Astrocytic glutamate released upon PAR1 activation induces NMDAR-dependent enhancement of basal EPSP responses at SC-CA1 synapses via the Best1 channel. A, Schematic diagram showing whole-cell patch clamp measurement of eEPSPs upon Schaffer collateral (Sch) stimulation recorded from hippocampal CA1 pyramidal neurons (CA1). 30 μM of TFLLR was applied via the bath solution to induce Ca²⁺-dependent glutamate release from CA1 astrocytes. A surgical cut was made between CA3 and CA1 (CA3-CA1 cut). DG, dentate gyrus. B, Representative eEPSP traces recorded from CA1 neurons in naïve slices or slices expressing Best1-shRNA in astrocytes. Black, before TFLLR application; red, 15 min after TFLLR application. C, Amplitudes of eEPSPs from each recording were normalized to the mean amplitude of baseline period prior to TFLLR application and shown as averaged relative eEPSPs ± s.e.m. (% Baseline).

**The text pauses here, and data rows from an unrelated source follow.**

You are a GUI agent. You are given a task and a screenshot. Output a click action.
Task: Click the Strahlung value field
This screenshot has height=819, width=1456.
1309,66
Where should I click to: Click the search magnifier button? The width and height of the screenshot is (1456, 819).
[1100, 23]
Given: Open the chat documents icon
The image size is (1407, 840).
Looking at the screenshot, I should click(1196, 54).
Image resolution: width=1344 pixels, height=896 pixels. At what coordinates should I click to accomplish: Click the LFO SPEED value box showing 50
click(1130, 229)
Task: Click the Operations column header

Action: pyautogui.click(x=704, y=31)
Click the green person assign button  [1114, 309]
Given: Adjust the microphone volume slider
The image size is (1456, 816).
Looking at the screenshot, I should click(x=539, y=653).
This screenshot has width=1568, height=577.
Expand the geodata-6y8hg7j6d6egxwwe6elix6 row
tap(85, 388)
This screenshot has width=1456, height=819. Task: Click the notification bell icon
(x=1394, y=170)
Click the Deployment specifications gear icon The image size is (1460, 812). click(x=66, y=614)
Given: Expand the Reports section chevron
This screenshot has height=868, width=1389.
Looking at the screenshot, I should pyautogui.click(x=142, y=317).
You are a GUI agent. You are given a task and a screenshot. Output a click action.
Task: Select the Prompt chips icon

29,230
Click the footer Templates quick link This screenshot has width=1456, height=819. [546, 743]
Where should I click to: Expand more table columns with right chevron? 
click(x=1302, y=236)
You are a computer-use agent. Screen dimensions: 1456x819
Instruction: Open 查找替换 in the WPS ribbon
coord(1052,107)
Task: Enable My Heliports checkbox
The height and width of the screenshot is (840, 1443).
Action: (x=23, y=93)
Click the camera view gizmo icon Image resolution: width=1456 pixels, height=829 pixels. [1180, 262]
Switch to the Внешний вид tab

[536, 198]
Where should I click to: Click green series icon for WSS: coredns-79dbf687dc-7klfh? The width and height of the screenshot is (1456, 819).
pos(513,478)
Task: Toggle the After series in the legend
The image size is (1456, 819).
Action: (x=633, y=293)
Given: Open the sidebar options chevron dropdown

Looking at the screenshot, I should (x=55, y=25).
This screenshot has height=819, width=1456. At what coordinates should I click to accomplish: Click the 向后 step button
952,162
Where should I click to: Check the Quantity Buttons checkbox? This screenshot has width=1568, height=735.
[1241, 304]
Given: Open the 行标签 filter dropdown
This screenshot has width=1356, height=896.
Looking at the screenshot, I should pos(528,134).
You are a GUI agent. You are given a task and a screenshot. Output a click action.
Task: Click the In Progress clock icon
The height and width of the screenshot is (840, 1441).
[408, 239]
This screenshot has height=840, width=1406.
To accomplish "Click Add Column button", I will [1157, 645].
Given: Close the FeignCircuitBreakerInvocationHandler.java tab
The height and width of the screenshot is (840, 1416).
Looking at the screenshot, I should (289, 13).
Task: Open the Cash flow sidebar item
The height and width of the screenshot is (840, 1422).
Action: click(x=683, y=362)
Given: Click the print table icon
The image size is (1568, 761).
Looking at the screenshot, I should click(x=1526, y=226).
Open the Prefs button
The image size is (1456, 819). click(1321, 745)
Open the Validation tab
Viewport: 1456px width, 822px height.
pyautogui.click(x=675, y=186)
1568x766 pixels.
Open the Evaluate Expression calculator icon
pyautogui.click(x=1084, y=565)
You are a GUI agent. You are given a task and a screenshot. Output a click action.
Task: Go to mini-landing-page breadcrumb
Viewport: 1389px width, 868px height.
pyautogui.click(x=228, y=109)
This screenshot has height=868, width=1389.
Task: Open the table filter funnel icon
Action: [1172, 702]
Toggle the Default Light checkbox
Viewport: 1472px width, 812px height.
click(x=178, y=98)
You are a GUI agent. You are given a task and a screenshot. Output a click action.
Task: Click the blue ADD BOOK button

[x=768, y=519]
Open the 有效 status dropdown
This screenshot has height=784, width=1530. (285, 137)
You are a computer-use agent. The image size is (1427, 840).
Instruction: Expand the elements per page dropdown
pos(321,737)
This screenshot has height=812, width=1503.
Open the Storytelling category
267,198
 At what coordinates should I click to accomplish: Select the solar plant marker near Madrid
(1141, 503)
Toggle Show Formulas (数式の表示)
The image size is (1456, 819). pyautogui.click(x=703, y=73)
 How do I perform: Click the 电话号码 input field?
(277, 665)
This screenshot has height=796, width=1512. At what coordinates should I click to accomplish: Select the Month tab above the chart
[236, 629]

Graphs represent eEPSP responses recorded from hippocampal slices of wild type mice treated with control solution (wild type, empty circles) or APV-containing solution (+APV, black circles), and hippocampal slices of Best1 knockout mice treated with control solution (Best1 KO, grey circles). D, Bar graph representing mean relative eEPSPs (mean ± s.e.m), analyzed during the period covered by the gray box in C. Bar colors correspond to colours in C. **, P < 0.01, one-way ANOVA with post-hoc test.